Apple Intelligence not training on data from many major sites: report

The foundation models that train Apple’s (NASDAQ:AAPL) artificial intelligence, Apple Intelligence, are not training on data from a number of major websites, Wired reported.
The list of major websites that have opted to exclude their data from Apple’s AI training include: Facebook, Instagram, Craigslist, Tumblr, The New York Times, The Financial Times, The Atlantic, Vox Media, USA Today’s network and Condé Nast (which owns Wired), the news outlet added.
Apple did not immediately respond to a request for comment from Seeking Alpha.
Several of the aforementioned news outlets, including The Financial Times, The Atlantic and Vox Media, have signed deals with ChatGPT creator OpenAI that allows OpenAI to train its models on their content. Conversely, The New York Times (NYT) is suing OpenAI and its backer Microsoft (MSFT) for alleged copyright infringement.

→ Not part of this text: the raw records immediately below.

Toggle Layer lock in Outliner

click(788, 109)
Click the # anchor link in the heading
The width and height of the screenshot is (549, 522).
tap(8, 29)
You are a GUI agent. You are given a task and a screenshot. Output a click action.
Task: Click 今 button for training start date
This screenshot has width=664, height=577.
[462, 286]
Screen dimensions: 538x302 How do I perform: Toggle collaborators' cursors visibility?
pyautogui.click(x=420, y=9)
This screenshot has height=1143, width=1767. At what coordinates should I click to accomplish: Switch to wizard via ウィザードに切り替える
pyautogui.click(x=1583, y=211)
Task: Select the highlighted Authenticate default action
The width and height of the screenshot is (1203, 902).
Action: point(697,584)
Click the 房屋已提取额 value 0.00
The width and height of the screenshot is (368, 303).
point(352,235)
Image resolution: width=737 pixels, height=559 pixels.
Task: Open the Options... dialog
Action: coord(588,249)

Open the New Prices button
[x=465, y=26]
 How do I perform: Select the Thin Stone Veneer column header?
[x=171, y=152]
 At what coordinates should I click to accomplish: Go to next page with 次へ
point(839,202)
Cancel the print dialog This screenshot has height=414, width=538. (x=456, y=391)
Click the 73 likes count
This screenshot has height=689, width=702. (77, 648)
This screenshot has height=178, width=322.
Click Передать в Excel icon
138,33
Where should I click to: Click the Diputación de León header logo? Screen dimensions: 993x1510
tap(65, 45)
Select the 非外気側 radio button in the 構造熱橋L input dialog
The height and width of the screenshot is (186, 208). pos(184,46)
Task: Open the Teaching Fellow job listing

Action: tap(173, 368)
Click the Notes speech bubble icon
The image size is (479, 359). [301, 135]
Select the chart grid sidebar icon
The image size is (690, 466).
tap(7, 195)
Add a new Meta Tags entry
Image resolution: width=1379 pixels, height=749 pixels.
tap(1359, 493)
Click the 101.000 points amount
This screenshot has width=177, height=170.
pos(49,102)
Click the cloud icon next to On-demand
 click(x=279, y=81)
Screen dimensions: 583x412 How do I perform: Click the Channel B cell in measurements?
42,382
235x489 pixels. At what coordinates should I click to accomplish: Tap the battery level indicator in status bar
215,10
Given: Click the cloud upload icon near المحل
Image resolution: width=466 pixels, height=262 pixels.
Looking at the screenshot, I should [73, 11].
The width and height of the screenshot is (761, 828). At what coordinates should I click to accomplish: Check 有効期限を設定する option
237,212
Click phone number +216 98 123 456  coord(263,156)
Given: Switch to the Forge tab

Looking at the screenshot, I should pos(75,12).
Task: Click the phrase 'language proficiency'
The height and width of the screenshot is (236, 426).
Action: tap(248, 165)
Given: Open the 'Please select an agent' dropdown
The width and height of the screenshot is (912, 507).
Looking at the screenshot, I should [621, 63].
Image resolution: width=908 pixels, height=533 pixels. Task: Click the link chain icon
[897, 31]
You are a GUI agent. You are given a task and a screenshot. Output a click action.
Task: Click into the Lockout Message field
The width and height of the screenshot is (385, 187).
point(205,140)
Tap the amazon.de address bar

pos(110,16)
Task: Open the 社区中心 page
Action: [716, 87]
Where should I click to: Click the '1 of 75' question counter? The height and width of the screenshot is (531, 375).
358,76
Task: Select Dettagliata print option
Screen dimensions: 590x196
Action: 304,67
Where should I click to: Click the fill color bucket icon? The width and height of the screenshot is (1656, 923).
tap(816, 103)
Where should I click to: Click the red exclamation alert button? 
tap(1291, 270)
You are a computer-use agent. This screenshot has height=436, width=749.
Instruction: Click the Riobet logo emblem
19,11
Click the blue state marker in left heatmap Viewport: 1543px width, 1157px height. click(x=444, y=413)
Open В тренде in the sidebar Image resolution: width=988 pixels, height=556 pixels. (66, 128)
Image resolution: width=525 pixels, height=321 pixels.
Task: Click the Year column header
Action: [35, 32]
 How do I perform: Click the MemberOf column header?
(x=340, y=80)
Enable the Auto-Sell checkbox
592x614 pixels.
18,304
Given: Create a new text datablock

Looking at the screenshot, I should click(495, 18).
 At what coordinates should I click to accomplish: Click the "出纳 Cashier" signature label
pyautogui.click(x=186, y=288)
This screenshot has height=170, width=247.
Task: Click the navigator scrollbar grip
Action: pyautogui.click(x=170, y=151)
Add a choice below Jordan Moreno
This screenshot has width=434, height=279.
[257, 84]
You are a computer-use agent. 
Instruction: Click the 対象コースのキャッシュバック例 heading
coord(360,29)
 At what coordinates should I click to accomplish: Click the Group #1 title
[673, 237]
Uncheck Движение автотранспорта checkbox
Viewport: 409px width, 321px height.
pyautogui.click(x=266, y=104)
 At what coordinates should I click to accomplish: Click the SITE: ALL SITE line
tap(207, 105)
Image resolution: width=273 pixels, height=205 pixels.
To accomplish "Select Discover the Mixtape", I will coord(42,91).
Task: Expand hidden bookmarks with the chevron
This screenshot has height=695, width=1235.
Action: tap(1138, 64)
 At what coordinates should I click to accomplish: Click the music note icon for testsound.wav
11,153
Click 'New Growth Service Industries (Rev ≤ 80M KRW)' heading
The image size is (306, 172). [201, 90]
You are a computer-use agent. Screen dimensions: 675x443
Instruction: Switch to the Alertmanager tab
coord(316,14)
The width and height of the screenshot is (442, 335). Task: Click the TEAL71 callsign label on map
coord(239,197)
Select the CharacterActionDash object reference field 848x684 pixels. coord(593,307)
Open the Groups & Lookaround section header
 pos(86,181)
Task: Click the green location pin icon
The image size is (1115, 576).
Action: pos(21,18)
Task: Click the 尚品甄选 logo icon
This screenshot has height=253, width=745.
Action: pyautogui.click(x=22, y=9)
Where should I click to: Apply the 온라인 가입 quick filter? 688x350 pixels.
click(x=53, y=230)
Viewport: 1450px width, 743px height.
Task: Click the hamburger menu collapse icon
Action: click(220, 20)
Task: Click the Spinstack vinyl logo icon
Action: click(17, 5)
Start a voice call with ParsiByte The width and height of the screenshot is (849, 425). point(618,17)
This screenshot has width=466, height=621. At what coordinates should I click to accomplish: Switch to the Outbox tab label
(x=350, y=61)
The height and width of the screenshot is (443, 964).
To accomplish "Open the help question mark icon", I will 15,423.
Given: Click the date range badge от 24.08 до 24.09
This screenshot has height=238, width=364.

Apple said in June that its Apple Intelligence uses its web crawler, Apple Bot, to train on “licensed” data and publicly available data, though it also allows web publishers to opt out.
Apple also has a secondary web crawler, Applebot-Extended. “With Applebot-Extended, web publishers can choose to opt out of their website content being used to train Apple’s foundation models powering generative AI features across Apple products, including Apple Intelligence, Services, and Developer Tools,” Apple said.